# Showing that the following are equivalent

1. Feb 8, 2013

### SithsNGiggles

1. The problem statement, all variables and given/known data

I had this posted under a different question a while back and didn't get any responses, so I thought I'd rephrase it.
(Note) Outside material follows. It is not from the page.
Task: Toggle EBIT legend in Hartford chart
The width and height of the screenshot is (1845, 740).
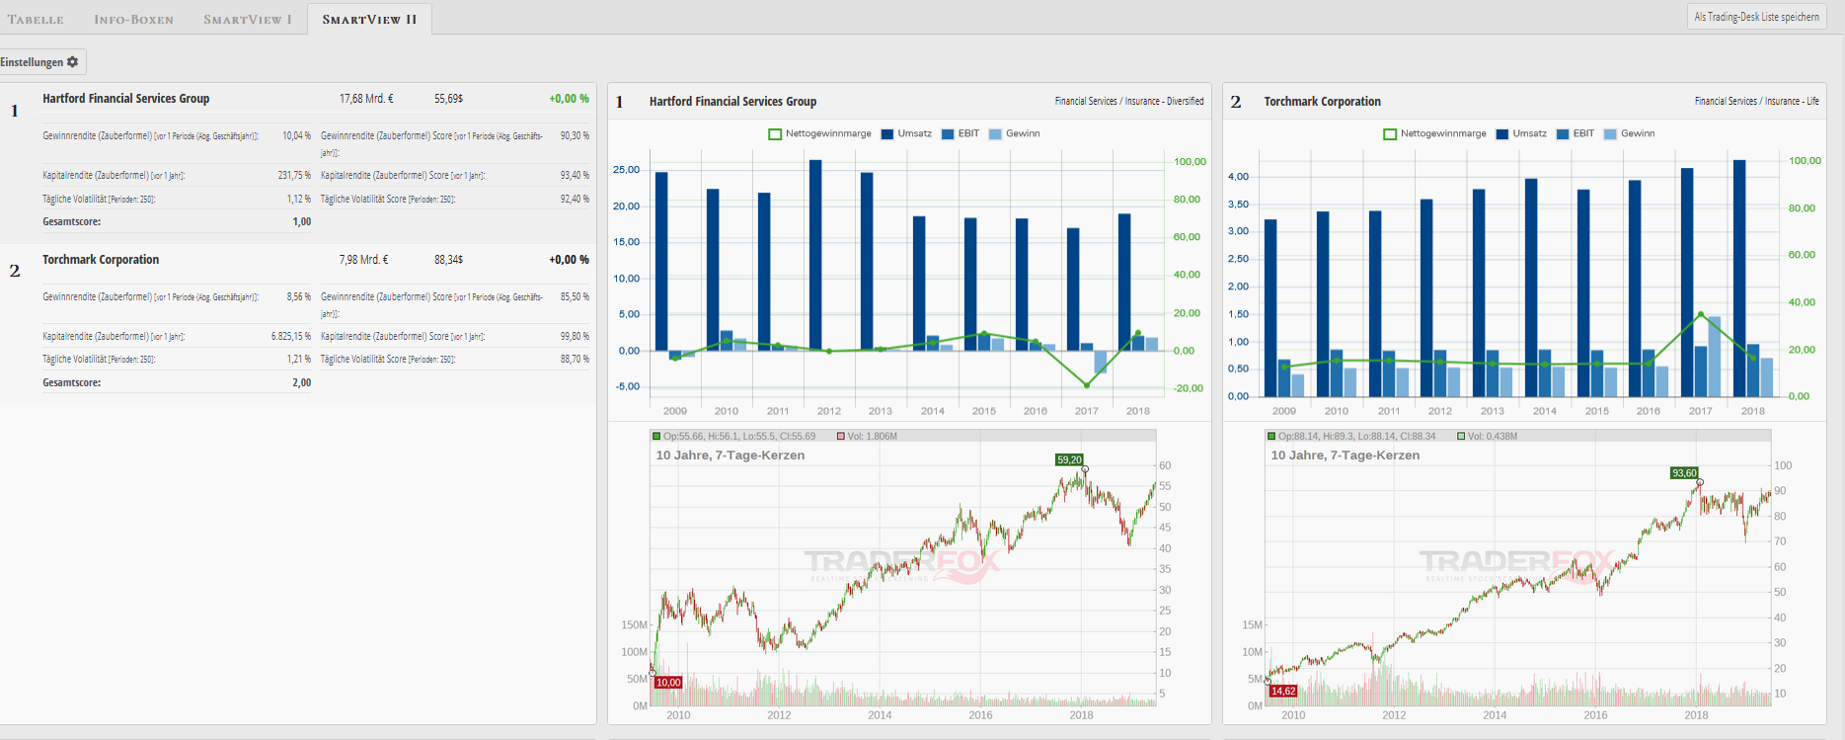Action: click(961, 133)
I've reduced it to what I think I'm supposed to show. (Here's the old post: https://www.physicsforums.com/showthread.php?p=4260206#post4260206 ... Disregard the actual coefficients, I fudged those a bit.)

2. Relevant equations

3. The attempt at a solution
I have to show the following:
$||x||^2 = \frac{2}{3}|x_1|^2+\frac{1}{6}|x_1-\sqrt3x_2|^2+\frac{1}{6}|x_1+\sqrt3x_2|^2$

$x\in\mathbb{R}^2$, so $x=(x_1,x_2)$, and the left side can be rewritten so that I have
$|x_1|^2+|x_2|^2 = \frac{2}{3}|x_1|^2+\frac{1}{6}|x_1-\sqrt3x_2|^2+\frac{1}{6}|x_1+\sqrt3x_2|^2$

Is there any way to do this?

2. Feb 8, 2013

### SammyS

Staff Emeritus
|a + b|2 = (a + b)2

The rest is pretty basic algebra.

Merely expand the right hand side & collect terms.

3. Feb 8, 2013

### SithsNGiggles

Is it really that simple? I was getting the impression I couldn't do that. I thought for some reason that the sign of x1 or x2 would make a difference. Thanks a lot!

4. Feb 9, 2013

### SammyS

Staff Emeritus
If a+b ≥ 0 , then it's pretty obvious that |a+b|2 = (a+b)2 , since |a+b| = a+b .

If a+b < 0 , then |a+b| = -(a+b), so that |a+b|2 = (-(a+b))2. But that's obviously equal to (a+b)2.

5. Feb 9, 2013

### SithsNGiggles

Oh I see it now, thanks! I was thinking that the sign of x1 and x2 would have some effect on the sum. Thanks again.